People who know nothing about technology or what is involved with producing it typically have this perception.
Those of us who do this for a living realize that you don't know what you're talking about. Throwing money at a problem of this nature rarely fixes the problem. You can't just says "here's a few million, get rid of the bugs". Programmers aren't sitting at their desk adding bugs in hopes that a day will come will they'll get even more money to remove those bugs. And the same goes with people. If you have a software problem, adding more people to the mix doesn't necessarily solve the problem. Most times in fact, it just slows the process down. This problem (bugs in the OS) won't be solved with more money and resources.
As a developer myself, when I need to track down a complicated bug, nothing works better than putting on headphones, shutting out the outside world and isolating myself against interruptions, sometimes even quite literally "locking myself in a room". Giving me more money to fix that bug will certainly improvement my attitude, but you can't simply purchase additional brain power. From time to time (NOT all the time), it helps to have a second person there, but only if they're the right two people. And that's the limit. When you get to 3 people working together on the same issue, productivity almost ALWAYS goes down.

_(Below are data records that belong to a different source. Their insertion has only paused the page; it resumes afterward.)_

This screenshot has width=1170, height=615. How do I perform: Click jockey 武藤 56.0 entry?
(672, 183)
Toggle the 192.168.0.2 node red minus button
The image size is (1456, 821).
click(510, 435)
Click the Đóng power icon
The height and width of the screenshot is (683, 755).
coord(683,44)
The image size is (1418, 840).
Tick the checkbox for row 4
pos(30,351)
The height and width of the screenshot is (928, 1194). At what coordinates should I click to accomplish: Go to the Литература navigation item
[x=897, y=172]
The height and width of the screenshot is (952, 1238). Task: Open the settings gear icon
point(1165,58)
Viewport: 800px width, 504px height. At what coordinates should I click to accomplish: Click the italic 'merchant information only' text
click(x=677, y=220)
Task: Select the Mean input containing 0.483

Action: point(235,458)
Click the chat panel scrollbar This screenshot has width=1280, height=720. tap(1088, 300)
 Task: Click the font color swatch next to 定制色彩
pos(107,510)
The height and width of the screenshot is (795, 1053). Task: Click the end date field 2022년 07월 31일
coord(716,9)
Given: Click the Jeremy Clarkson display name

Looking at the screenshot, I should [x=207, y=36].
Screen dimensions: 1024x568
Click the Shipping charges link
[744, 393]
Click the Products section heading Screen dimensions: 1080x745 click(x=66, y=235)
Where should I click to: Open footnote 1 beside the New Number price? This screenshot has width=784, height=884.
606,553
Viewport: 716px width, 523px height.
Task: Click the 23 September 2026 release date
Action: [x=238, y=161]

If Apple were to quadruple every single developers salary right now, that would do NOTHING to fix issues quicker. If Apple were to quadruple their development staff right now, that would do NOTHING to fix issues quicker.
Stop referring to the amount of money Apple has. That has no relevance on this issue in the slightest. This is all about smart people sitting down to figure out what they did wrong. They'll be done when they've figured it out. And there's just about nothing that can be done to force them to figure it out quicker. Solving bugs are like solving a Rubik's cube, you need the right brain, not the right wallet.